Out the door and into the car I flew to a dear friend who normally greets me with a hug. I told her what was up (not down), and waited for the usual hug. It never came. Instead, she held her arm and hand out limply (in obvious mockery), turned her head to the side, cast her eyes downward and snickered.

Back home I raced to fire up the computer and redeem myself by taking a slew of online personality and IQ tests—dozens of them. No Dalai Lama eastern spirituality crap for me. The results were depressing. I was either a moron or had no personality at all. Three “lifestyle” tests showed that, based on my habits and attitudes—particularly the attitudes—I died at age three.

Trembling and in need of something stronger than pure, fresh spring water, I staggered to the only “guru” I’ve ever known: Phil.

He laughed as I blurted out the story, tossed me a few cold ones and soothed me with these wise words:

“Who the hell is Dalai Lama? Why would anyone take a test from someone with such a strange name? Only a moron takes those Internet tests.”

“Of which I’m one!”

“How do you know that?”

“All of those personality tests said I’m a social misfit!”

“Well, you are—for taking and believing those stupid tests. Look. Suppose this goofball Lama had substituted beer for coffee? What would you have answered?”

“Sustenance! Love! Ecstasy! Nirvana! Addictive! Explosive! Adventure! Life itself!”

“Yeah. And if he had substituted tofu or sand or mud or toenail clippings for coffee your answers would have been negative. So just because some goof with a funny name decides to use coffee as symbol for sex, we’re all supposed to accept it? That’s crap.”

“But, but, but, what about the other tests?”

“Nonsense made up by academics who are so screwed up that they’ve got to find a way to make every other normal person feel as worthless as they are. I once had a shrink give me a test that asked what I would do if I was in a forest and a giant grizzly bear suddenly charged me. The possibilities were run, play dead or fight the bear. I wrote in ‘Shit in my pants!’ which is what everybody would do if attacked by a maniacal grizzly bear.

“The shrink frowned and said I should have answered ‘Fight the bear’ because the bear represented life’s problems and obstacles. By answering ‘Shit in my pants,’ I was afraid of, and being helpless in the face of life’s problems. I told him that a grizzly bear represented a grizzly bear, not life’s problems. Then I told him he was a problem and that I’d take care of him straight up.”

“And?”

“I choked him ‘till he gurgled ‘Disassociation!” or something like that, and tossed him out the third-story window.

“Another shrink gave me a test that asked what I’d do if I went to a wine and cheese party and the room was full of a hundred people I didn’t know. Would I stand in the corner by myself and wait ‘till someone talked to me, or would I go around the room and introduce myself to as many people as possible?

“When I wrote in that I’d leave and go to the corner tap because I hate wine and only drink shots and beer and beer and shots, he accused me of being paralytically shy and afraid of people.

"I dragged him to the tap with me.

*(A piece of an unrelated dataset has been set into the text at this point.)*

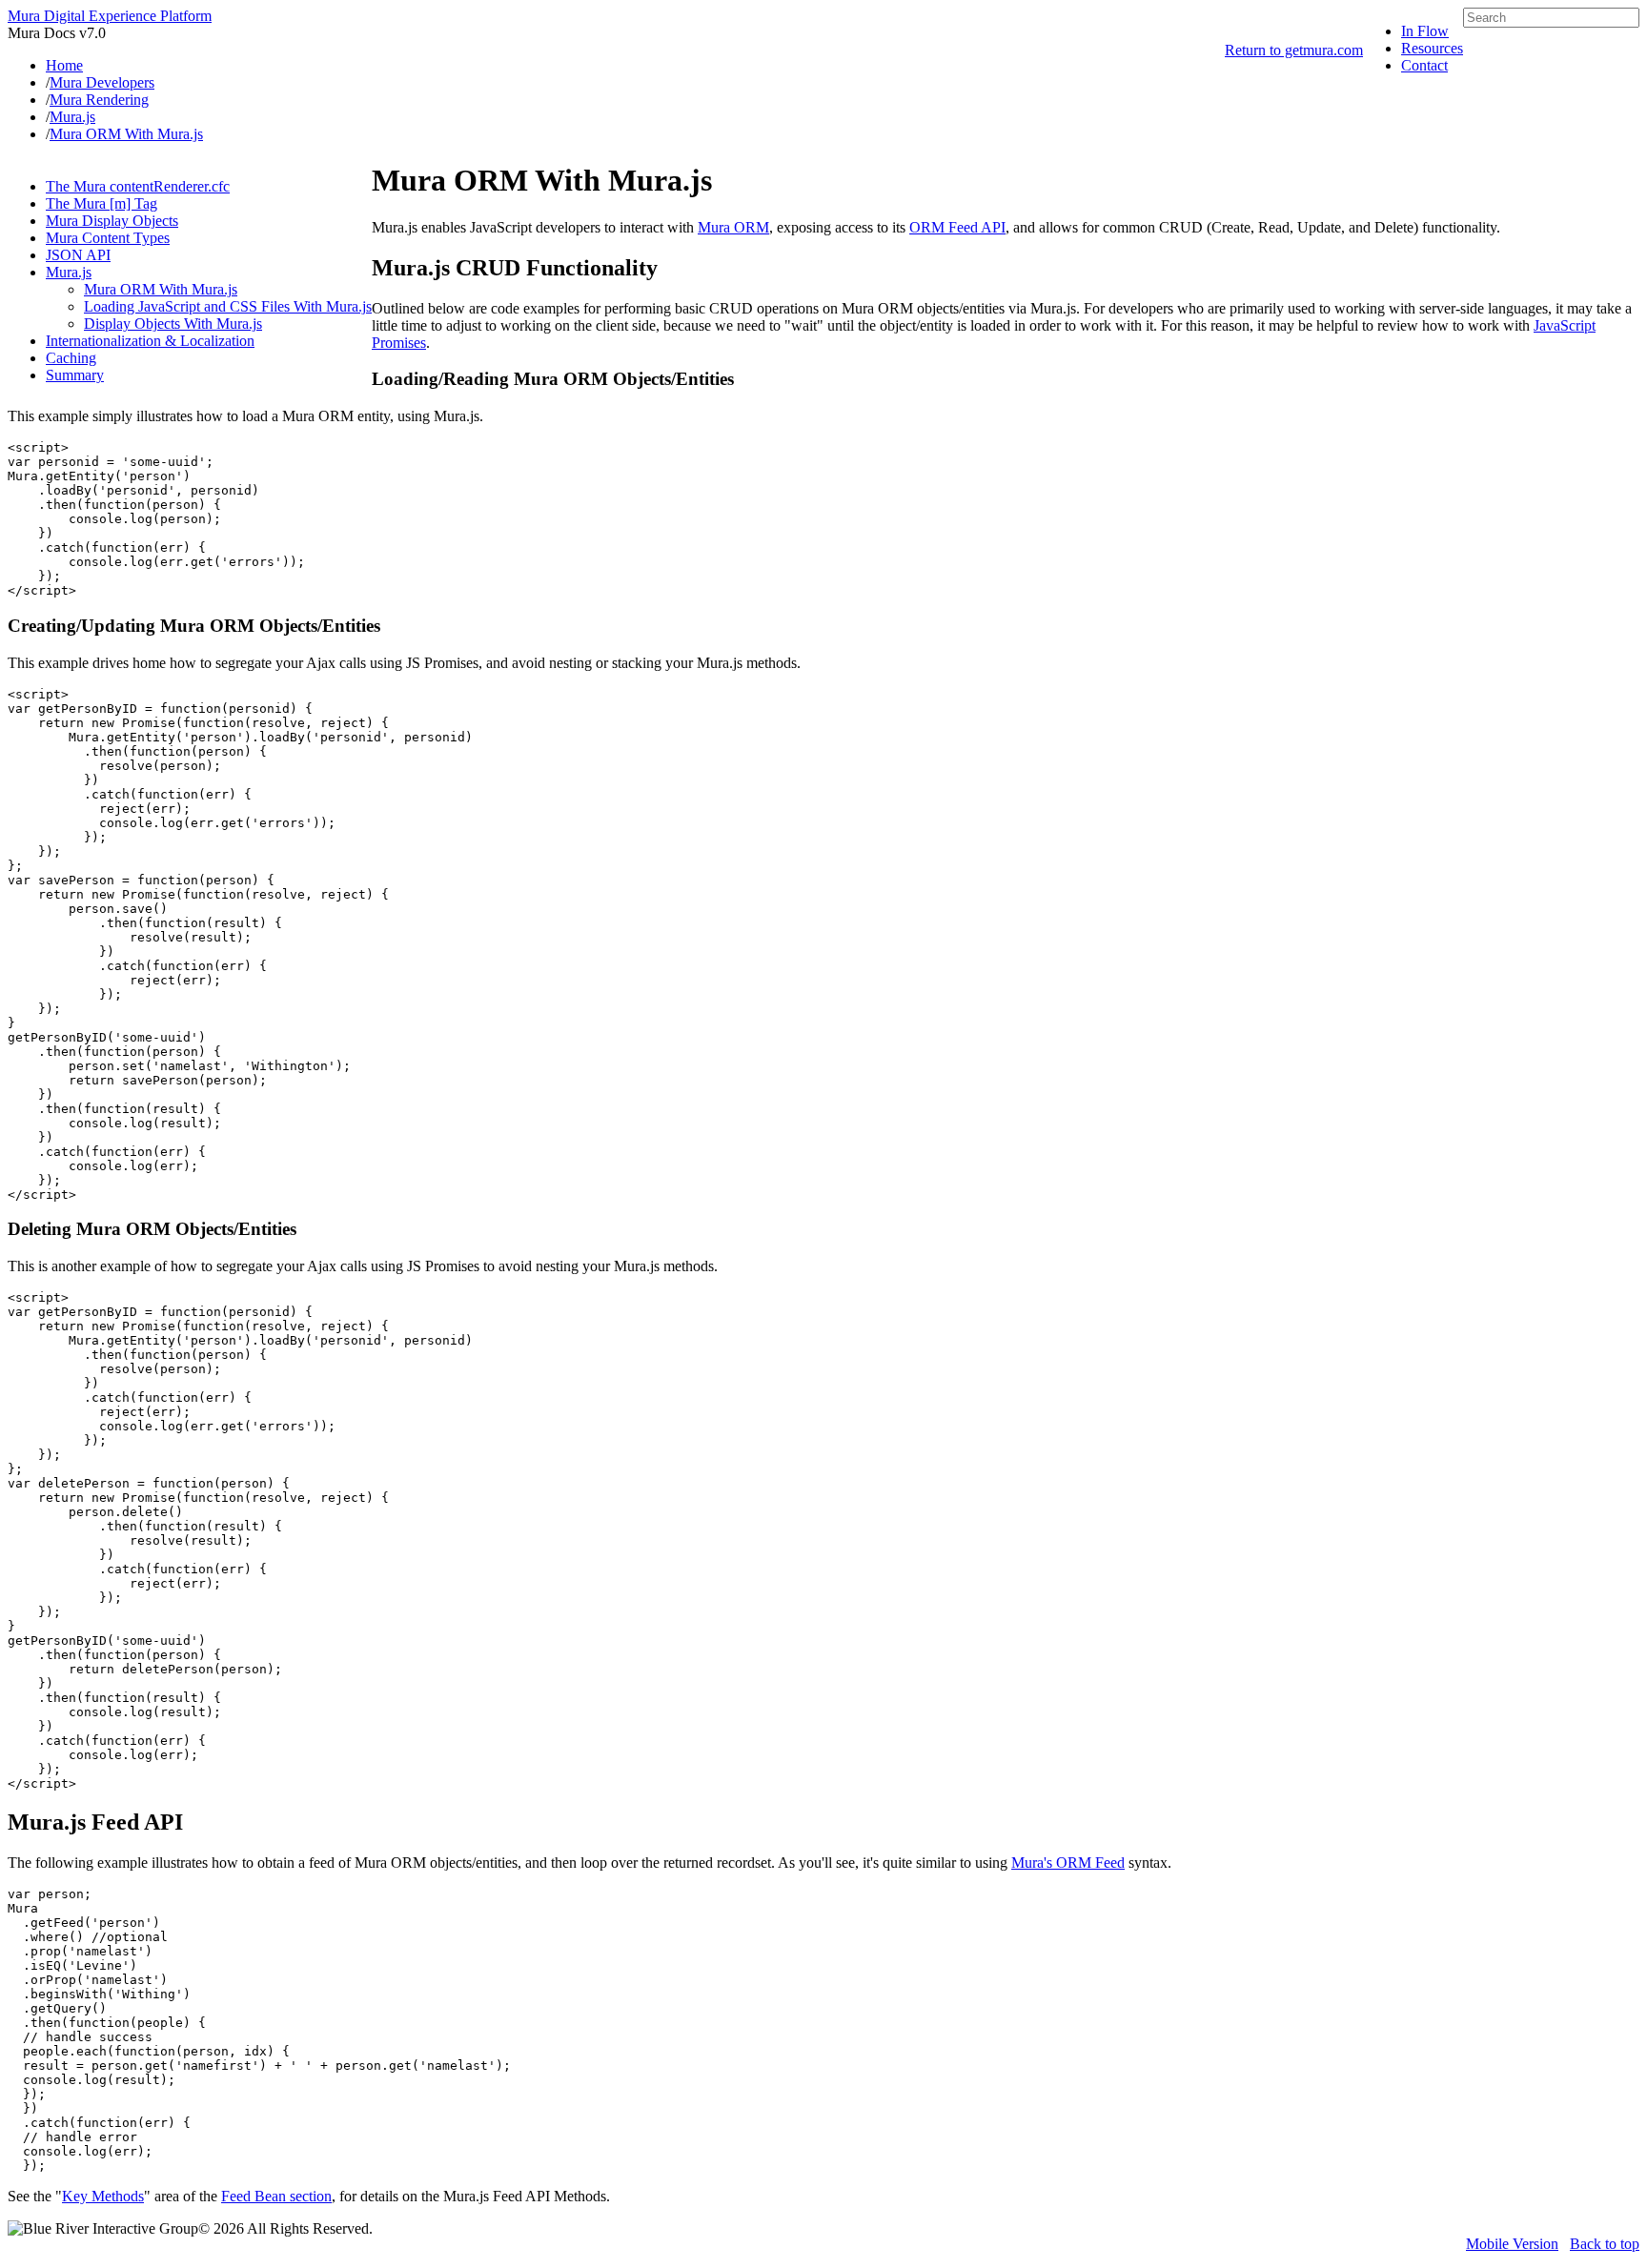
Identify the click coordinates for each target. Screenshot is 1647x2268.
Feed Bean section (276, 2196)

He puked after his first shot and ran out the door when everybody laughed after he started babbling about cognitive dissonance.

“So here’s a one-question quiz you can put on the Web.

“Your interpretation of sex is expressed by:

A. How much whipped cream, baby oil and coleslaw you fantasize about slathering over that hunk or babe who's in front of you this very second?

B. Your admiration of, or desire for, overgrown zucchinis?

C. What you daydream about doing with strawberries, cherries and grapes?

D. How frantically you pant at even the slightest sight of skin?

E. How often the word “consume” comes to mind when eying that hunk or babe?

F. How many thousands of dollars you’ve spent at the love products store?

G. Your one-word description of an acidic beverage that rots your stomach lining?


"Now let's see what Mister Lama has to say about this."